NCGRP technically stores accessions, which are defined as "items in a collection." Each accession represents the pool of genes that defines a particular living entity. It comes with a title (species, population, parental line), editor (collector or breeder) and a brief summary that includes information on appearance and the date of collection - all available in a computer database. Physically, an accession will be a collection of 3,000 to 5,000 seeds, a straw of animal semen, a plant tissue culture, or buds from twigs of a fruit crop.

Seeds make great accessions when they can be successfully cooled, dried or frozen in liquid nitrogen. Unfortunately, some seeds are recalcitrant and become damaged by such measures. Temperate-zone trees, riparian species and tropical plants often fall into this category. Oak seeds, wild rice and citrus are common examples. Preservation of these plants involves procedures like cutting out the growing part of the seed, adjusting the water content and cooling very rapidly.

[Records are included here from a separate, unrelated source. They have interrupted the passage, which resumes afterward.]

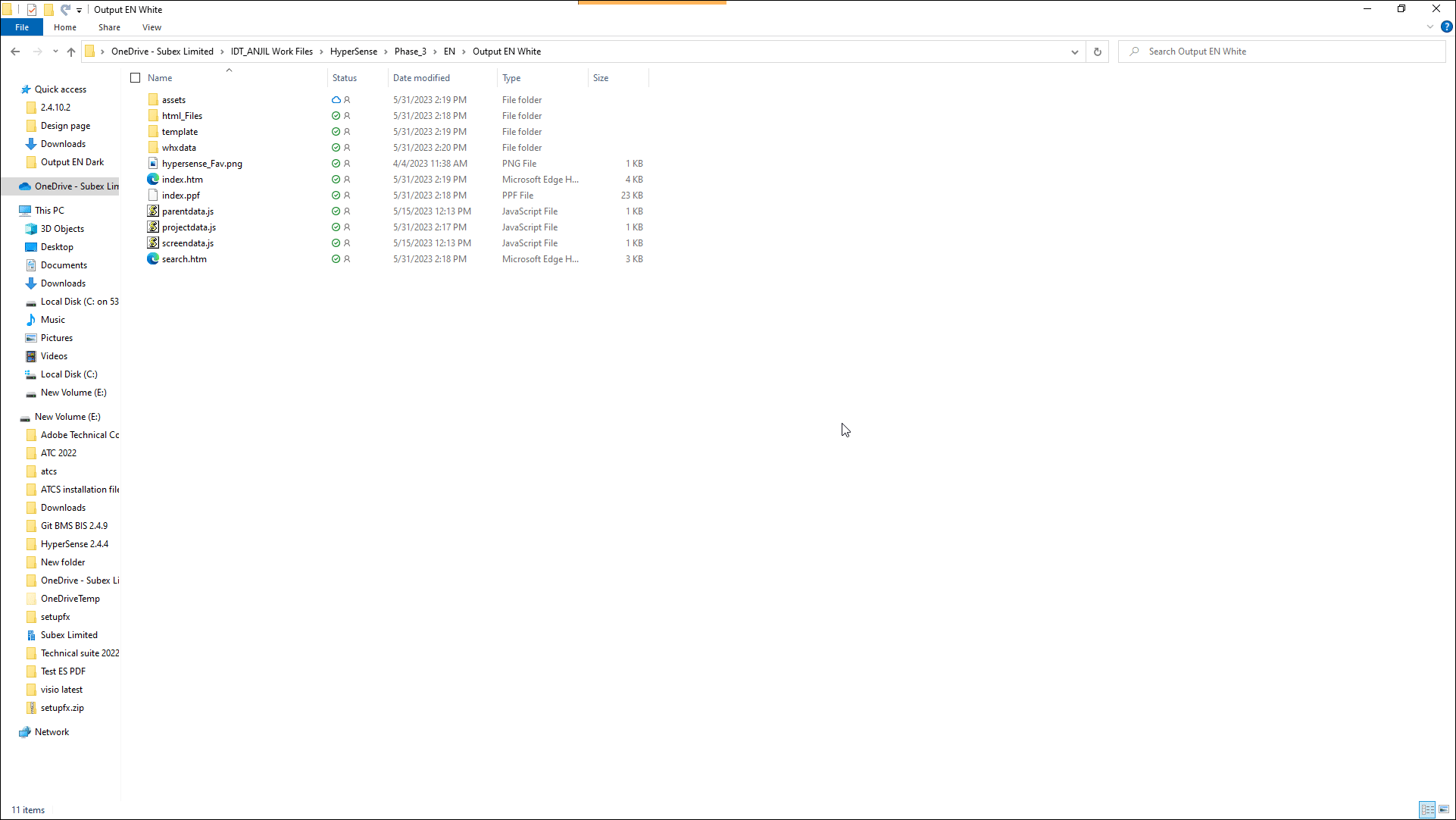Screen dimensions: 1456x820
Task: Switch to large icons view in status bar
Action: [1444, 809]
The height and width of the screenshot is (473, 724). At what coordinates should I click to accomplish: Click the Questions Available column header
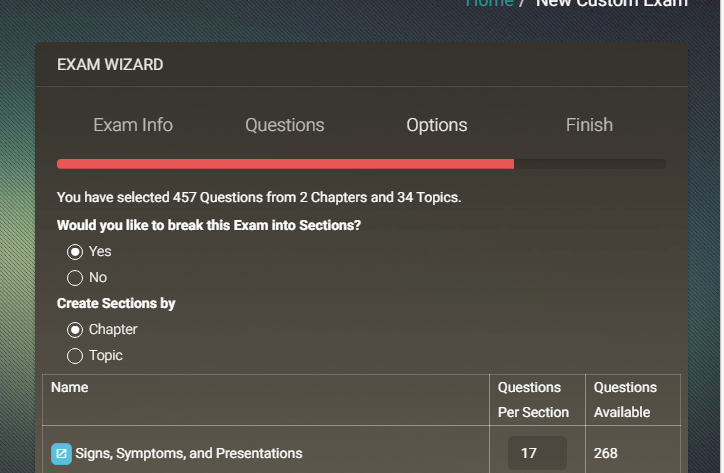coord(625,400)
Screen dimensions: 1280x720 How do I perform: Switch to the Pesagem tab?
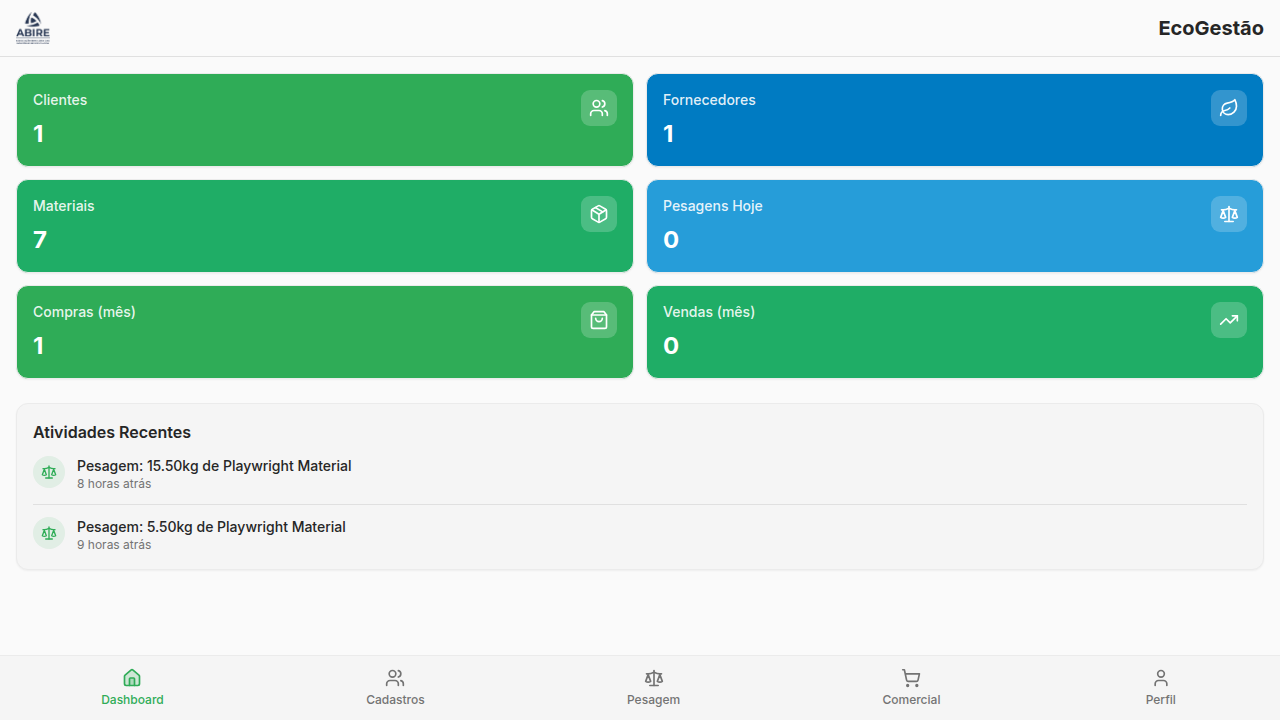tap(653, 688)
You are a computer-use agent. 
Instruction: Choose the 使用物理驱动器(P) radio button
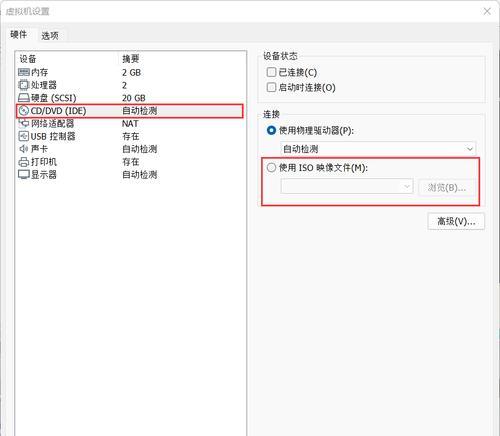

The NCGRP in Fort Collins stores about 475,000 plant accessions (5,000 species overall). They have the capacity of storing up to 1.5 million accessions in storage vaults chilled to minus 18 C. They also can store about 3,000 seeds and 70,000 semen accessions in each of 220 cryotanks containing liquid nitrogen. Seeds may survive 100 years at minus 18 C and perhaps a thousand years stored in liquid nitrogen.

But seeds can't be stored and forgotten. Periodically, seeds must be revived and planted to make sure they are still viable. One of the ongoing research projects at NCGRP, according to Patricia Conine, supervisory biological science laboratory technician for plants, is to find biochemical tests that will determine viability, because each time a crop is grown there is risk of infection by pests and changes in the genetic makeup of the particular species or strain.

NCGRP's task of preservation represents one component of the U.S. Plant Germplasm System. Regional Plant Introduction Stations maintain working collections of seeds for the day-to-day use of research scientists. National Clonal Germplasm Repositories maintain living plants to preserve different varieties that would be lost as stored seeds. The National Germplasm Resources Laboratory in Beltsville, Md., serves as the hub for plant exploration activities and germplasm exchanges, while the National Plant Germplasm Quarantine Center inspects and tests foreign plants introduced into this country for harmful pests and diseases.

Although many potential food crops exist, most of the world depends on a handful of grains like corn, wheat and rice. Of those, certain strains are often grown to the exclusion of others. The United States got a wake-up call on depending too heavily on one kind of grain in 1970, when corn leaf blight destroyed 15 percent of the national corn crop (700 million bushels). This event, in part, led to the creation of a formal National Plant Germplasm system.

Evolving diseases, shifting climate patterns, pollution and other stresses constantly demonstrate that rich plant diversity provides critical genetic resources humanity can't afford to lose. One major crop failure in a season may raise prices, a series of them could starve thousands, cripple a country, even destroy a civilization.

According to The American Farmland Trust, farmland currently disappears at the rate of 11,300 acres every day in the United States, making growing enough diverse crops yet more difficult. Even the Anasazi bean, a hardy legume fine-tuned to the arid Southwest, failed to support its human cultivators when an extended drought struck. Hopefully, the plant and animal collections at NCGRP will provide the gene bank reserves needed to survive and prosper in an uncertain world.